= Beginning of Section =

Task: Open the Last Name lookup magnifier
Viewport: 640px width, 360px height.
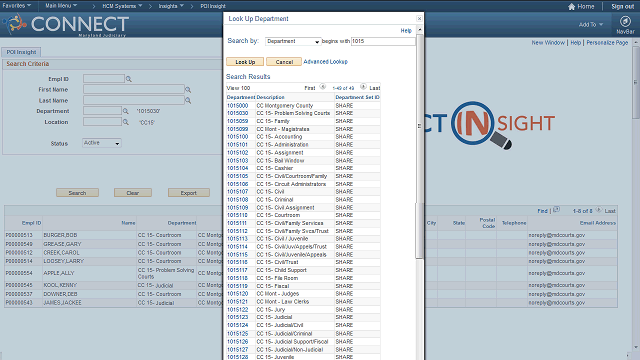Action: point(188,100)
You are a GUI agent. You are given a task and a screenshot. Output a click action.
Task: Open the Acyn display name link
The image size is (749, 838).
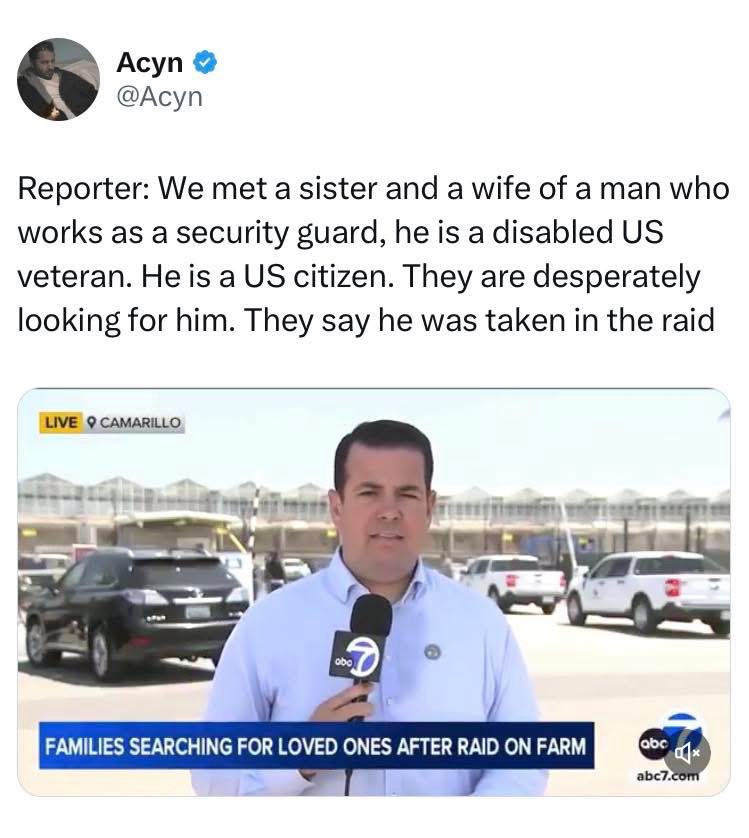click(x=150, y=63)
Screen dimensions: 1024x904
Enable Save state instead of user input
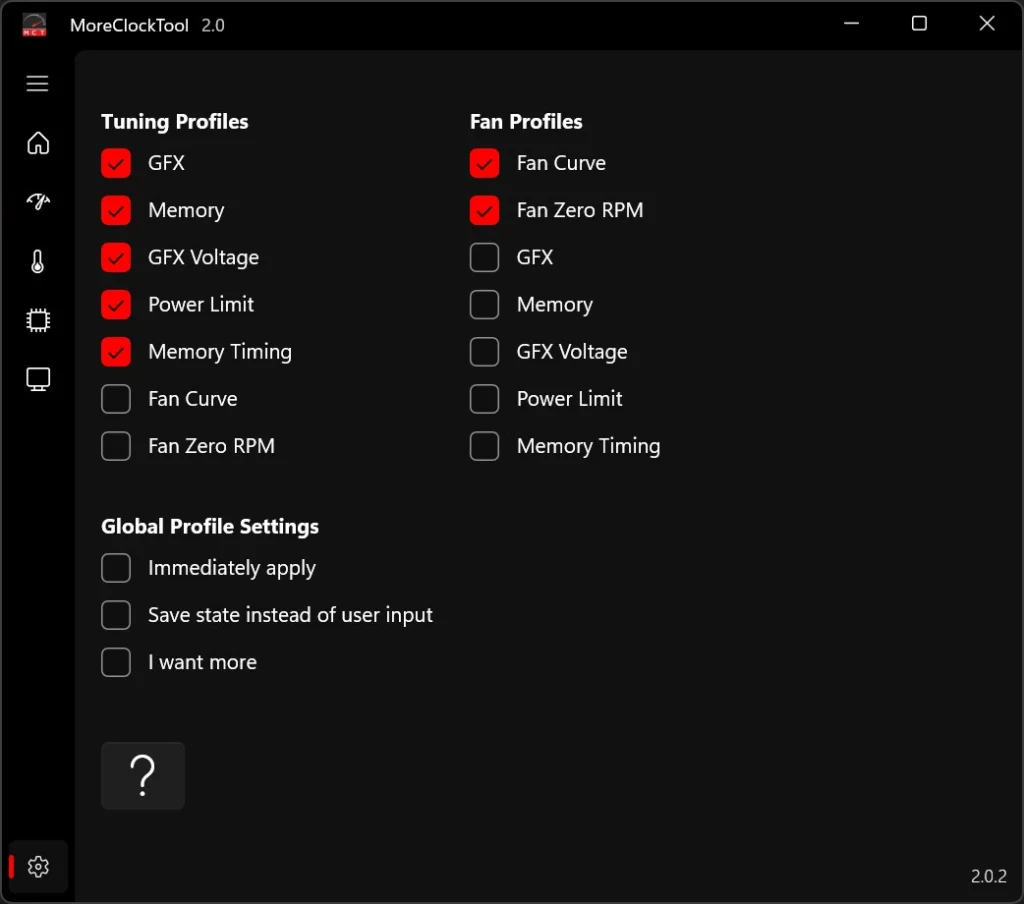[x=116, y=615]
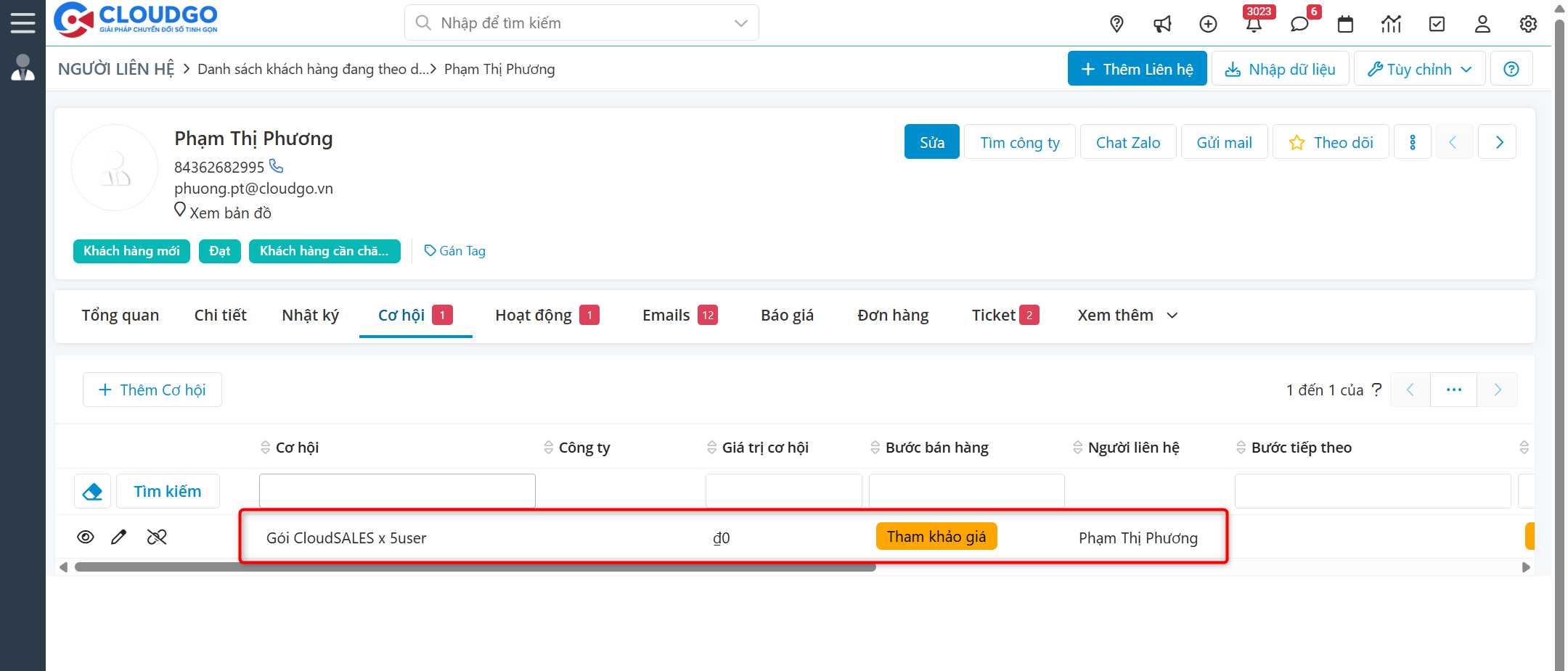1568x671 pixels.
Task: Open the calendar icon in top bar
Action: (1345, 24)
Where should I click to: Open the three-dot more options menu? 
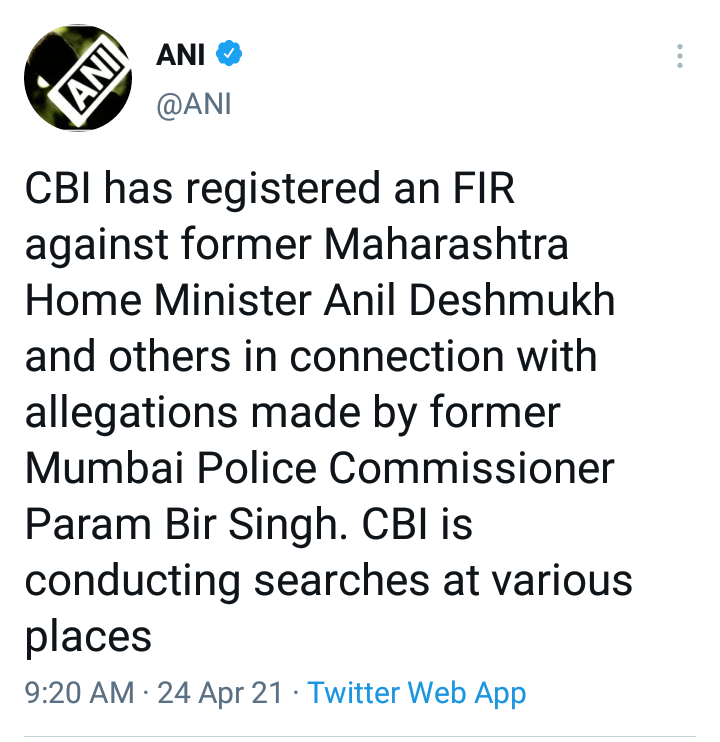(x=680, y=56)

= End of Section =

* Work item *
The line containing "Screen dimensions: 1024x904" and each line after it through the end of the listing above are to be written out exactly, without the pictures.

* Answer to this exercise *
Screen dimensions: 1024x904
Enable Save state instead of user input
[x=116, y=615]
1568x671 pixels.
Task: Open the calendar icon in top bar
Action: (1345, 24)
Where should I click to: Open the three-dot more options menu? 
(x=680, y=56)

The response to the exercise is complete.